= Wang Xuanfu =

Taoist immortal

Wang Xuanfu (王玄甫), also known as Wang Cheng (王誠), was a legendary Taoist of the Han Dynasty, who is said to have become immortal at the age of 256, under the name of "Lord of the Young Yang of the Purple Office" (紫府少陽君). He is sometimes equated with the god Donghua (東華帝君), in which case he is made a character of the Zhou dynasty. Considered the master of Zhongli Quan, to whom he would have transmitted alchemical secrets and the Azure Dragon Sword Technique (青龍劍法), he is one of the Quanzhen school's Five Ancestors of the North and was titled by the Yuan emperors.
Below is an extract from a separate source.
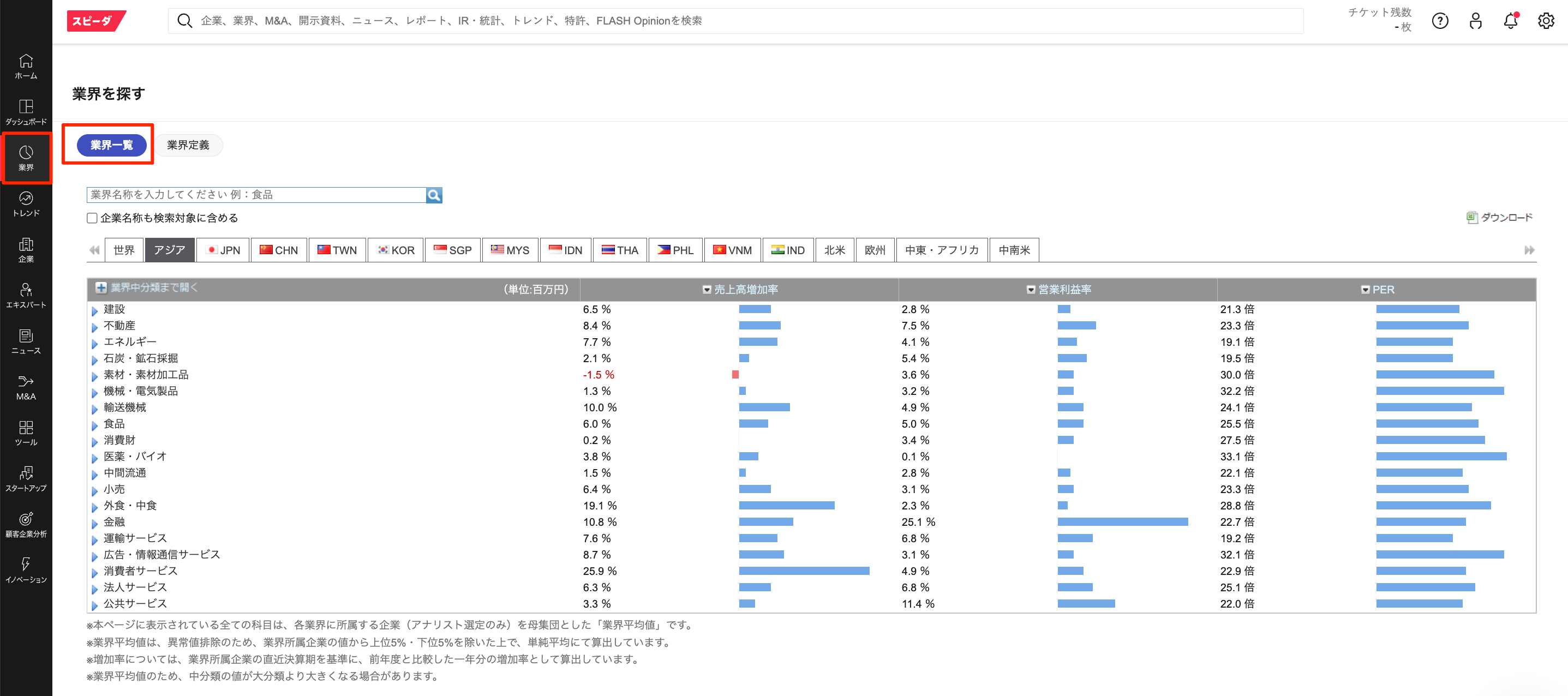Enable 企業名称も検索対象に含める checkbox

pyautogui.click(x=93, y=218)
He is said to be from Donghai (東海), now Yanzhou in Shandong. As a disciple of the Immortal of the White Clouds (白雲上真), he was said to have been a hermit in the magical caves of the Kunlun, Wutai, and Zhongnan Mountains, the latter frequented by the apparitions of Wang Chongyang, the founder of the Quanzhen school. He is sometimes depicted as a wandering vindicator carrying a pair of flying swords on his back that can accomplish their mission on their own and then return to their scabbard. His divine birthday is on the 15th day of the 6th month, and is achievement of immortality is said to be on the 16th day of the 10th month.